In past years, the Summit has been a place for lenders and funders who focus on healthy food access to come together to discuss trends in the field of healthy food financing. This year, we engaged our full range of stakeholders because we wanted the conversations grounded in the reality of the type of entrepreneurs and organizations that FreshWorks aims to support. We invited nonprofit leaders and entrepreneurs seeking to address issues of food security and healthy food access in their communities, technical assistance providers helping to build capacity for organizations and businesses, lenders who are innovating ways to financially back community-based projects and businesses, and people with an interest in healthy and equitable food systems to attend and help design the Summit.

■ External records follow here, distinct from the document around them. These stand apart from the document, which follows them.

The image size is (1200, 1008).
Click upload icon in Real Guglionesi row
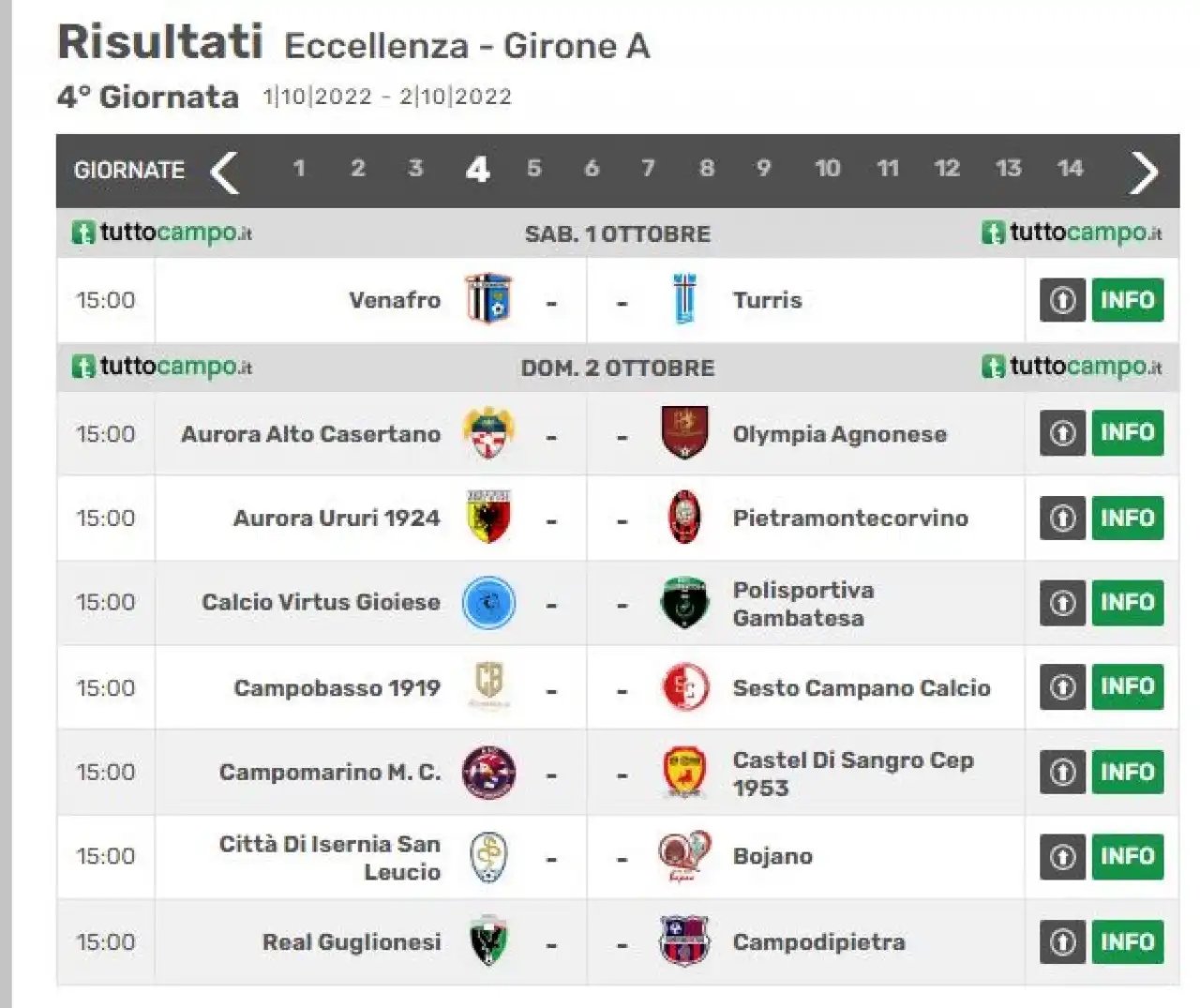1062,941
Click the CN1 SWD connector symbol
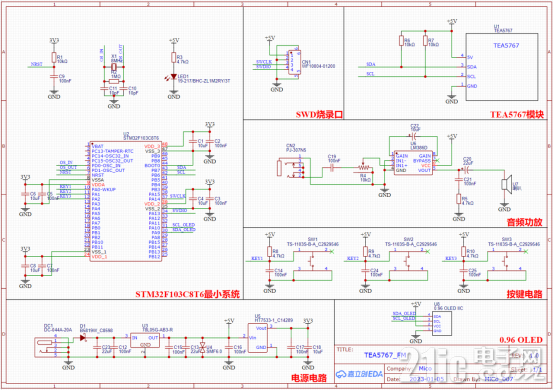The image size is (553, 390). coord(294,62)
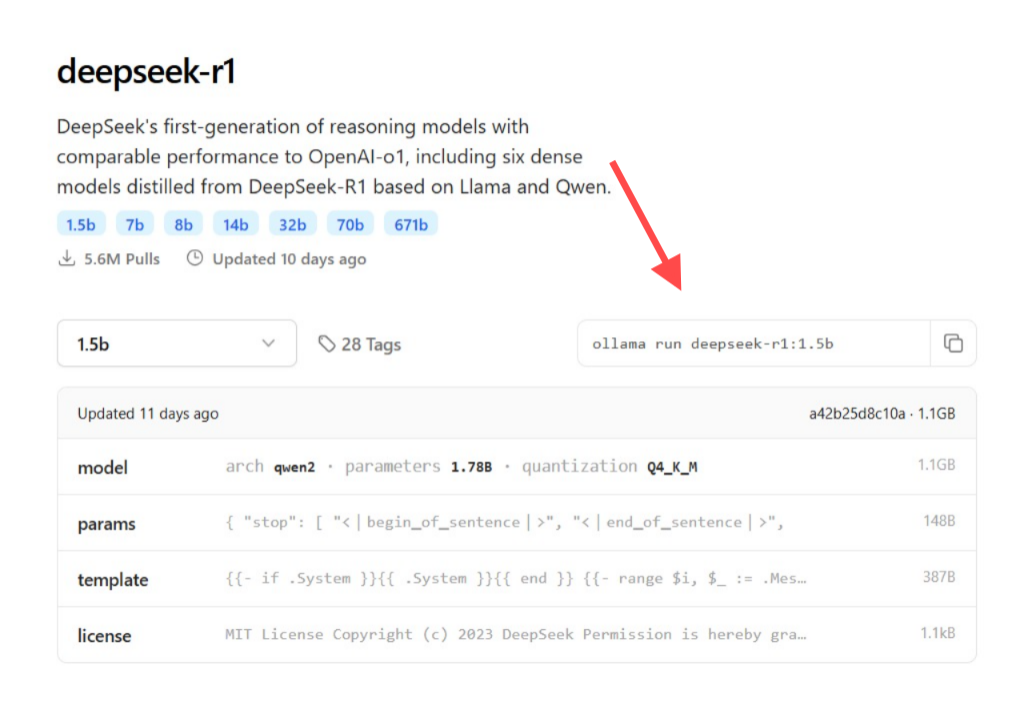1016x716 pixels.
Task: View the license file row
Action: tap(516, 634)
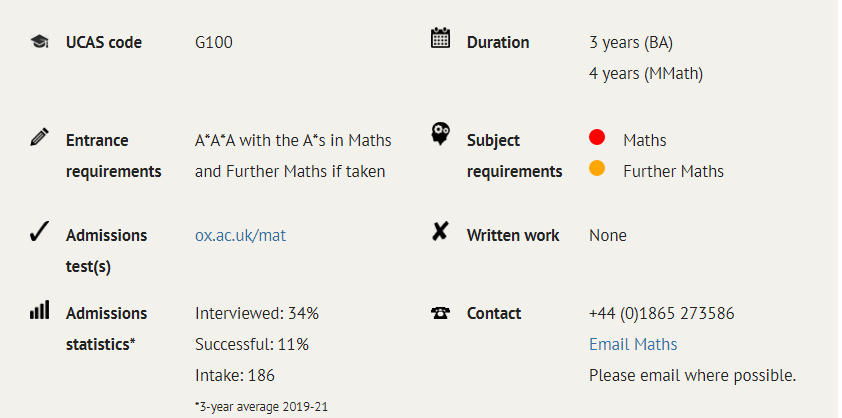
Task: Click the calendar Duration icon
Action: (x=440, y=39)
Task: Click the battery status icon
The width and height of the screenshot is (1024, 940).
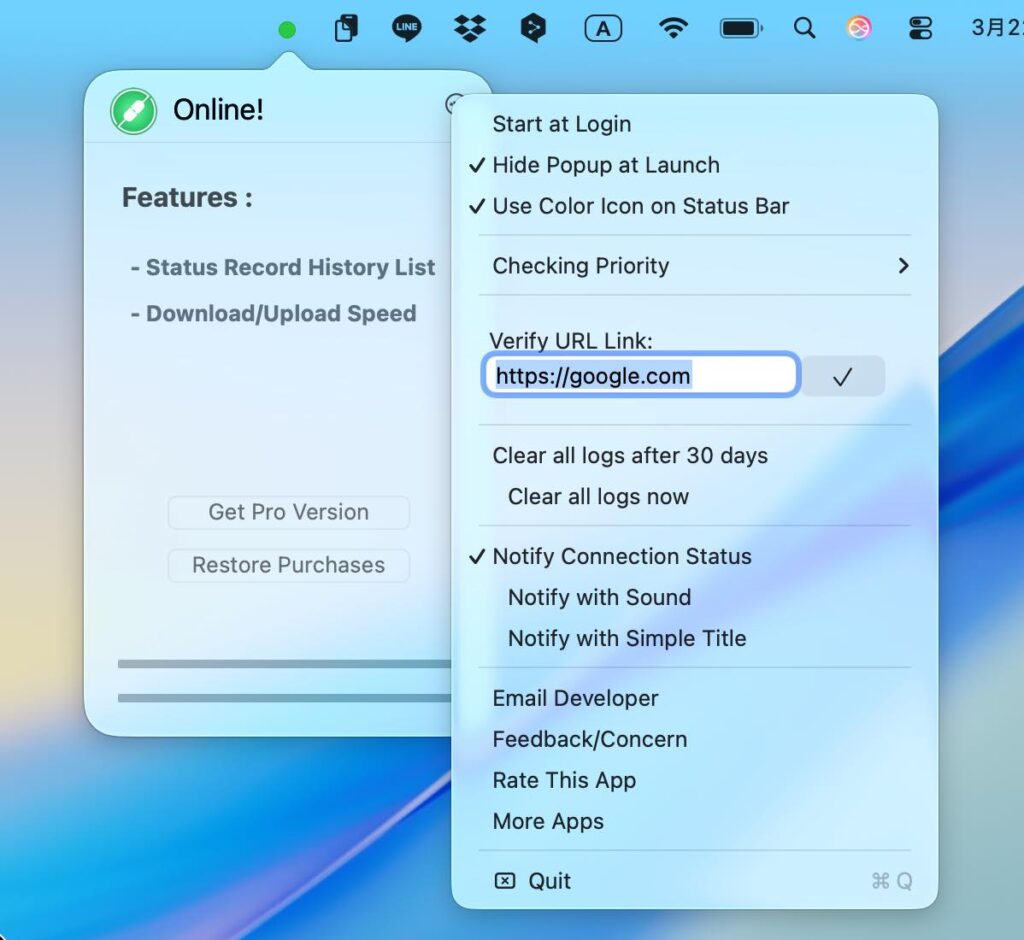Action: (740, 28)
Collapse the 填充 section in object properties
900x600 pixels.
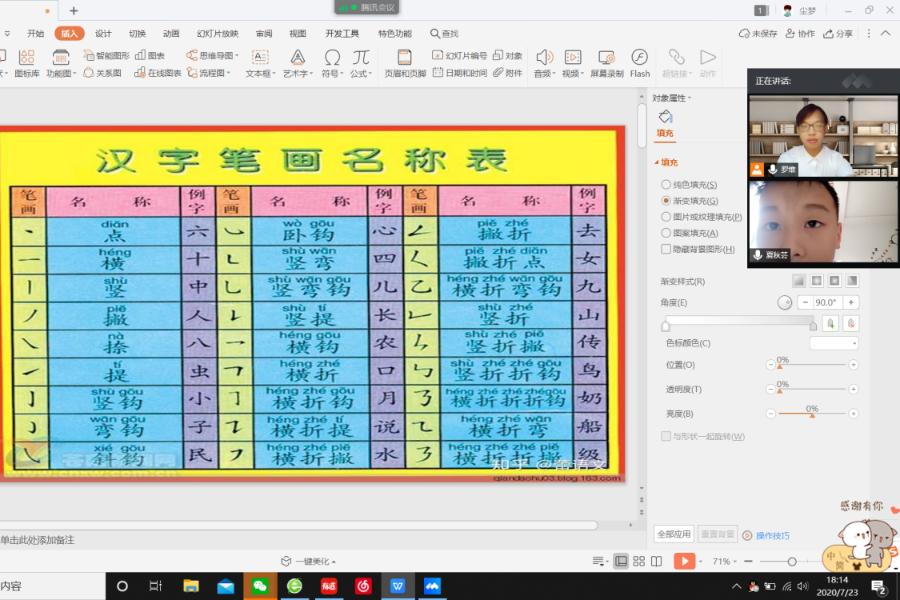[x=667, y=163]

Our commitment to listening is rooted in our knowing that people have the solutions to the issues they face. As such, the 2019 Summit was informed by previous years of organizing work in the San Joaquin Central Valley and FreshWorks’ stakeholders. The planning started with a stakeholder survey to identify the topics of greatest interest. From the results we learned that there was a strong desire for a nuanced discussion of how people are operationalizing racial equity to address structural racism in the food and financing systems. Specifically, people were interested in how to scale hyper-local solutions, remove barriers to capital for businesses, and to learn about the different types of models of healthy food access that exist in California’s rural and urban neighborhoods. This feedback became the topics featured in the breakout sessions.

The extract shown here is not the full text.